Dr WOODRUFF - In relation to the Public Trustee and the recommendations from Mr Bugg, the support sector, Advocacy Tasmania, Anglicare, the Community Legal Centres Tasmania. COTA, the Disability Advocacy Network of Australia and Disability Voices Tasmania have been very vocal in calling for compensation to be made available where breaches have been found. In relation to the potential for compensation through ex gratia payments, last Thursday, you argued the Public Trustee would not be making determinations regarding the amount payable in compensation under that scheme. The Public Trustee would have to submit an ex gratia request to the Treasurer. That was your advice on Wednesday last week and is consistent with the Treasurer's instruction on ex gratia payments.
As far as I can tell, the Treasurer would have the final say, but only in respect of whether or not to approve a request that has been submitted by the Public Trustee which would include an amount determined by the Public Trustee. Is that correct?
Ms ARCHER - We follow the Treasurer's instructions. You have the Treasurer's instructions in front of you. The reason it is the Public Trustee in itself and not me is because it is a GBE. What I did say before, I cannot technically speak on an individual matter, but I would imagine the Public Trustee has accepted all of the recommendations. The Public Trustee, if there is a loss that has not resolved, and again I cannot speak on their behalf, but I am thinking of a scenario where this may occur, then I am sure ex gratia won't even be necessary.
I think the Public Trustee would be a body that would recognise that if through their own fault there is a loss, that they would recompense. But I keep returning to the recommendations the Bugg review did not make a recommendation there was a need for a whole compensation scheme. In response to that I say, if there is a case if there are individual matters. I would not expect there to be a lot because if there was a finding that there were not fundamental failings on behalf of the Public Trustee to warrant or require a compensation scheme then what would be available to individuals in that circumstance would be an ex gratia payment. I would add to that or maybe the Public Trustee would determine that themselves before even going down the avenue of an ex gratia.
Dr WOODRUFF - The budget line item for funding through recommendations from the Bugg review is for four years. This seems to be one example where you can actually plan into the future - the forward Estimates for the four years.
Ms ARCHER - I cannot believe you're going down this line, forward Estimates.
Dr WOODRUFF - Can you please detail what you are going to be putting that money into specifically. There are a lot of recommendations, noting that you said you would -
Ms ARCHER - All of the recommendations.
Dr WOODRUFF - Okay.
Ms ARCHER - Can I answer that?
Dr WOODRUFF - Can I just finish the question?
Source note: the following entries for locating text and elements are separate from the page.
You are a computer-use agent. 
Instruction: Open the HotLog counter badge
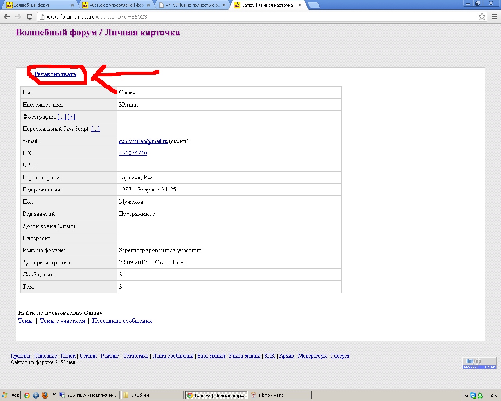click(479, 363)
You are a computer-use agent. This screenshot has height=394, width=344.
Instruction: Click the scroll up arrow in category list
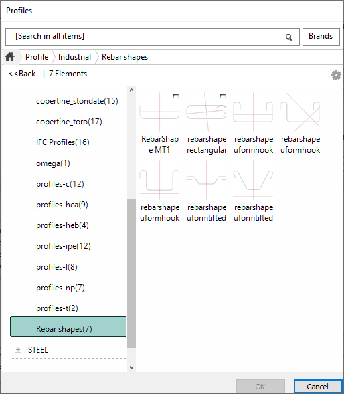pyautogui.click(x=131, y=90)
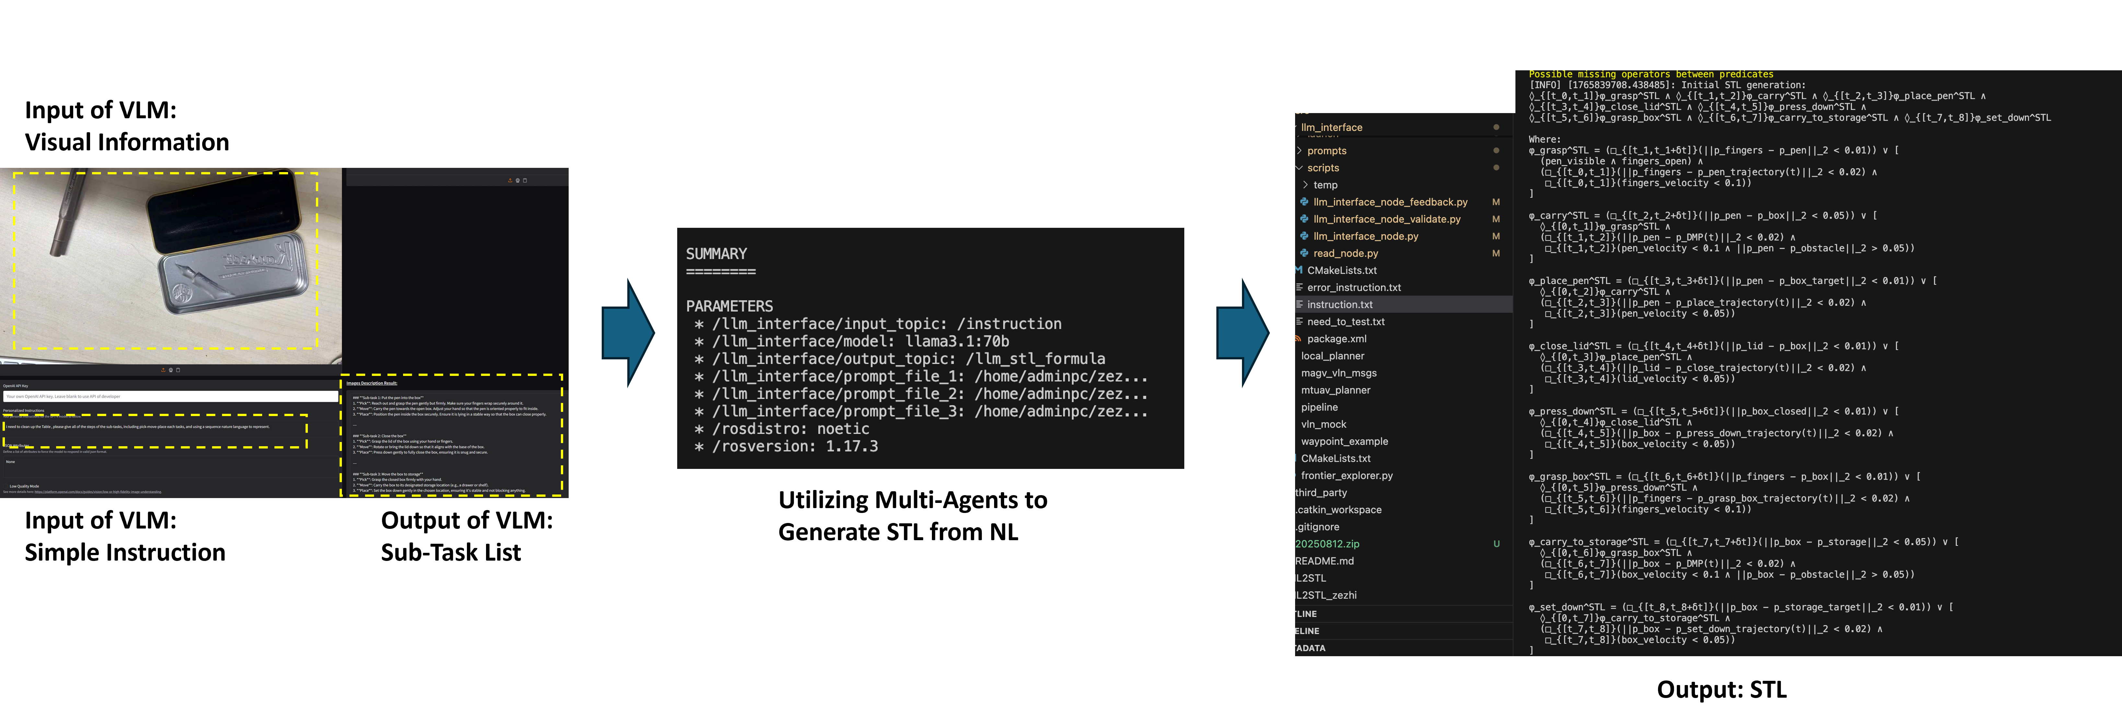Open the local_planner folder
Screen dimensions: 2122x721
click(x=1332, y=356)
Is the implementation of all the recommendations going to take four years? What is the time frame?
Ms ARCHER - The funding over four years is the figure we have at this stage. We regularly review, from year to year, the funding required for any matter. If at the end of four years for whatever reason, all of the recommendations had not been fully complied with - although I would hope by the end of four years they would be - then we would look at the funding at that point. If it needed further funding, then I would make a bid for further funding. That is how we do budgets. Also, as you have seen from the money I have committed to the Ombudsman, it was a significant amount increased last year and I have given more this year. The amount for this year was not in last year's forward Estimates and a classic example where we have reviewed the budget on an annual basis.
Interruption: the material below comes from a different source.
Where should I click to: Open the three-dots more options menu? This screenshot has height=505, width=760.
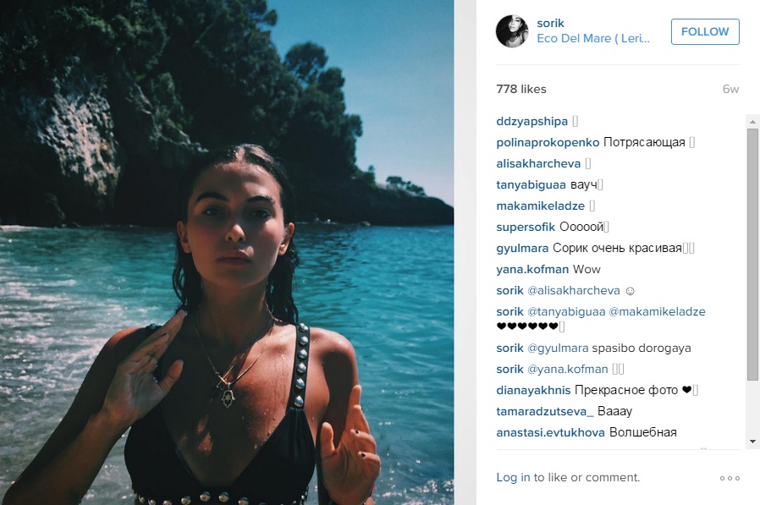pos(730,478)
That is regularly reviewed and what I am saying at the end of four years - it is similar to the Commission of Inquiry. We have given our absolute commitment if it requires more than the $70 million we have allocated, we will pay it. I can say with the Public Trustee, we are absolutely committed to the Public Trustee complying with all of the recommendations or indeed, our department. Some of them have already been complied with because they are matters that are able to be dealt with quite quickly; then there are other matters that require more time for compliance. Importantly, the implementation of the recommendations is underway. They are being carried out as a matter of priority so I would hope that we will have them done within four years, but as I have just clarified, we would look at it if we hadn't. We are progressing a clear cultural and policy shift of the Public Trustee towards human rights and a supported decision-making approach to be imbedded in the Guardianship and Administration legislative framework through the next tranche of significant legislative reforms which are being introduced this year.
Of course, there are funding arrangements that support the implementation of the recommendation. We are also increasing and strengthening the oversight of the Public Trustee through a revised and updated ministerial charter that clarifies the Government's policy expectations and service delivery requirements for the Public Trustee. We are also supporting the Public Trustee in its significant work underway to progress improvements to its internal operational and administrative practices reflecting in a clear shift in focus to an improved and revised client- and customer-centric service delivery model.
Additionally, what I am pursuing for the reforms to the Guardianship and Administration Act is that there will be a legislative basis for the definitive shift to a rights, will and preference decision-making approach as opposed to the best-interests approach; but in relation to the Public Trustee approach, the Bugg review found that in carrying out its administration and financial obligations it wasn't taking an approach that took into account the human rights approach of an individual. For that, they have recognised, through the acceptance of all of the recommendations, that they have that improvement to make. The Government has recognised this by putting funding behind it. Again, I would like to see this happen as quickly as possible. Some things will take longer, but I would encourage members to see the Government's response because it is wholesome and there is a table against each recommendation that the Bugg review made as to what we have already done, what we are doing or what will need to be done - which I think you have in front of you.
Dr WOODRUFF - Does the funding include implementing the supported decision-making scheme in Tasmania that was recommended by TLRI in 2018?
Ms ARCHER - If it is part of the recommendations, it would. The secretary is reminding me part of that is part of the Public Guardian and also the Guardianship and Administration Board, which is now a stream of TASCAT because it is enveloped in the nine tribunals and boards that have become TASCAT. They have their own funding.
Dr WOODRUFF - That will happen under TASCAT's funding, is that right?
Ms ARCHER - Well, yes.
Ms BOURNE - I think the funding provided in the Budget to progress the recommendations from the Bugg review in many ways provides the foundation for the move towards that rights, will and preference decision-making approach which will be borne out in future legislative review.
Ms ARCHER - We have also put in the $1.9 million to TASCAT which I mentioned in my opening statement for its further and ongoing work and additional duties.
Dr WOODRUFF - They are slightly different things to a specific decision-making support scheme.
Ms ARCHER - Well, not really because part of TASCAT is the guardianship and administration stream and if it is demonstrated that further funding is needed then I will look at that, but at this point in time we have provided two lots of $4.3 million to the Public Trustee for implementation and its community service obligation as well, and I have also provided additional funding to TASCAT in recognition of its workload. Obviously, the guardianship and administration stream is very busy, as is the mental health area in particular.